Und da stehe ich vor dem Bett, halte gemeinsam mit Frau Kempowski die Bilder hoch, er liegt zitternd unter der Decke, bleich, versucht zu grinsen. Kempowski schickt seine Frau weg, wir hätten jetzt von Mann zu Mann zu sprechen, sagt er. Wohl ist mir nicht. Vielleicht geht das alles jetzt zu weit. Ich setze mich neben das Bett, Kempowski spricht mit dünner Stimme vom "nun kommenden biologischen Abschied", dem er "fröhlich nicht, aber doch heiter" entgegensehe. Er glaube, dass er "da drüben nicht unwillkommen" sei, und mehr könne er auch gar nicht mutmaßen, alle menschlichen Vorstellungen über das Jenseits seien schließlich "so Kinderbibelartig, da wird es dann albern". Schweigen.
Ob ich was Bestimmtes wolle, fragt er. Nein, sage ich, ob er einen Schluck Wasser wolle? Gute Idee sagt er, und ich reiche ihm das Glas. Im Flur telefoniert seine Frau mit dem Arzt. Wir reden über Glenn Gould, dieses spinnerte Genie, da kennen wir uns beide aus, da gibt es immer was zu schmunzeln. Kempowski: "Rätselhaft ist ja das Verhältnis zu seiner Cousine. Die hat er mal im Klo eingesperrt und hat dann ihr Aufsatzheft zerrissen und die Schnipsel unter der Tür duchgeschoben, um sie zu ärgern."
Wenn er am Thema vorbeispreche, müsse ich einfach Bescheid geben, sagt er, schließt die Augen und erzählt von seiner Zeit als Dorfschullehrer, wie er die Kinder dazu gebracht hat, ihm zuzuhören: einfach etwas an die Tafel schreiben. Oder einen Ohnmachtsanfall vortäuschen. Zur Not auch mal einen Störenfried hochheben und ins Bücherregal legen. Oder fragen, wer lieber Vanillepudding mag und wer lieber rote Grütze; oder nach den Vornamen der Großväter. Schweigen. "Verehrter Kempowski - puh!" "Ja, ja", sagt er.
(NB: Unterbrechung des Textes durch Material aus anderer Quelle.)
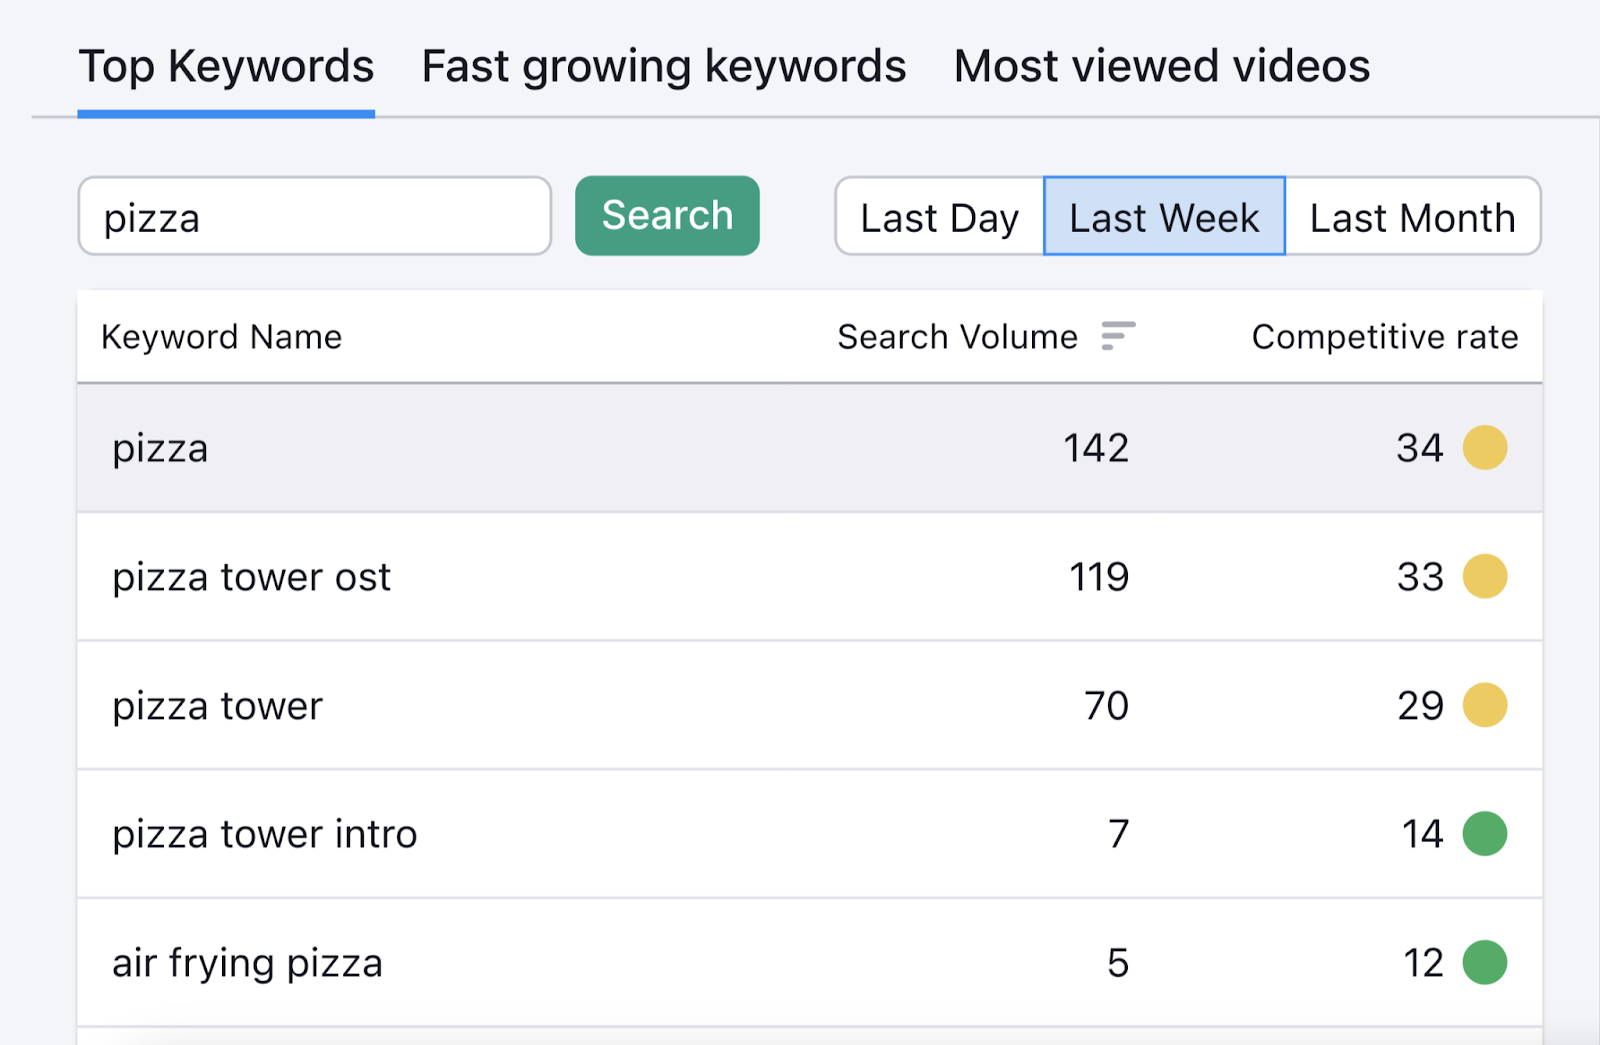Switch to the Fast growing keywords tab
The height and width of the screenshot is (1045, 1600).
pos(663,65)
Wie verabschiede ich mich jetzt? Hand schütteln geht nicht, seine Hände liegen unter der Decke. Umarmung würde ihn erschrecken. Ich tätschele unbeholfen seine Schulter. Ihm jetzt "viel Kraft" zu wünschen wäre ebenso töricht wie die Fürbitte des Leberwurst-Lyrikers. Ich murmele: "Danke."
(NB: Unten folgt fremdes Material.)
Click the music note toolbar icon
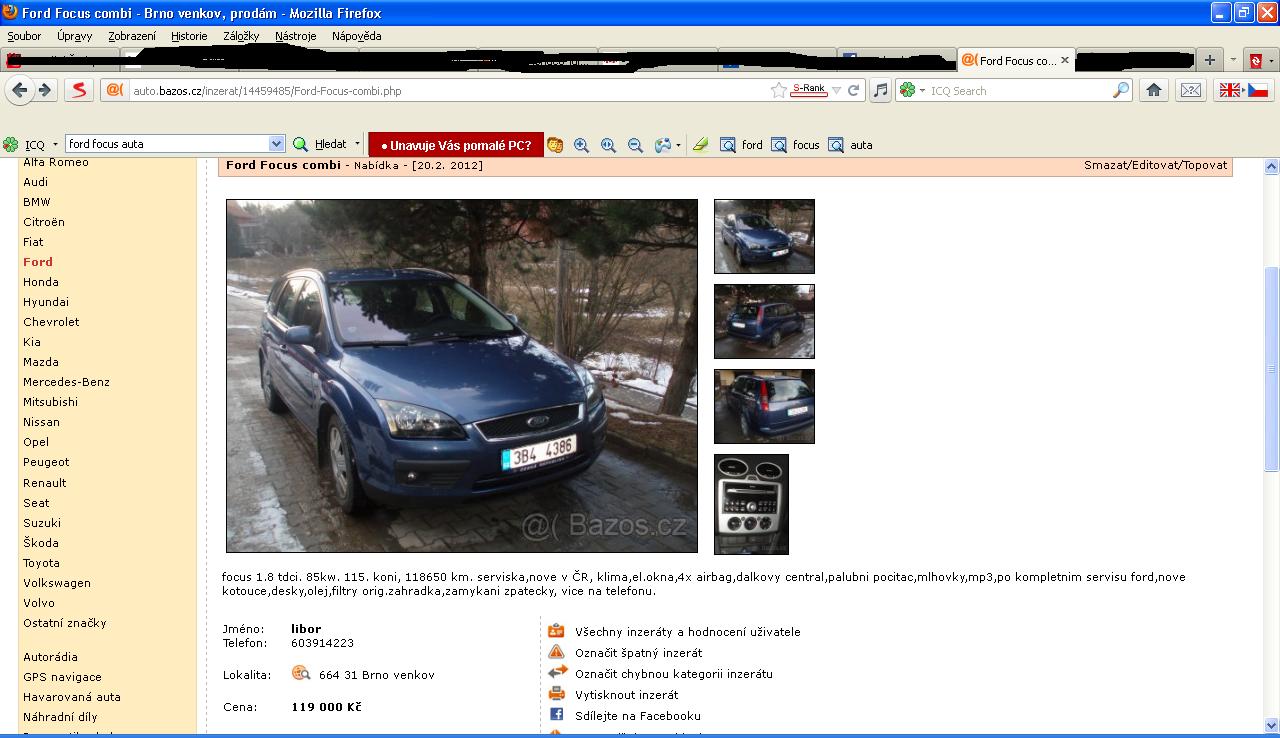Viewport: 1280px width, 738px height. (x=880, y=90)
Und im Zug fällt es mir ein, ich hatte alles dabei, war auf die Minute pünktlich, hatte ein sauberes Hemd an, eine Krawatte, sorgsam ausgewählte, schmeichelnd Werkkennerschaft verratende Geschenke hatte ich dabei, nur habe ich, so peinlichst darauf bedacht, alles richtig zu machen, peinlichsterweise vergessen, ihm zu gratulieren, also dann jetzt, hier: Herzlichen Glückwunsch, lieber Walter Kempowski, auch, aber nicht nur zum Geburtstag! Nachträglich - und als Vorruf. Wer weiß, ob Sie es sonst noch zu hören kriegen, auf Gott ist schließlich irgendwie kein Verlass.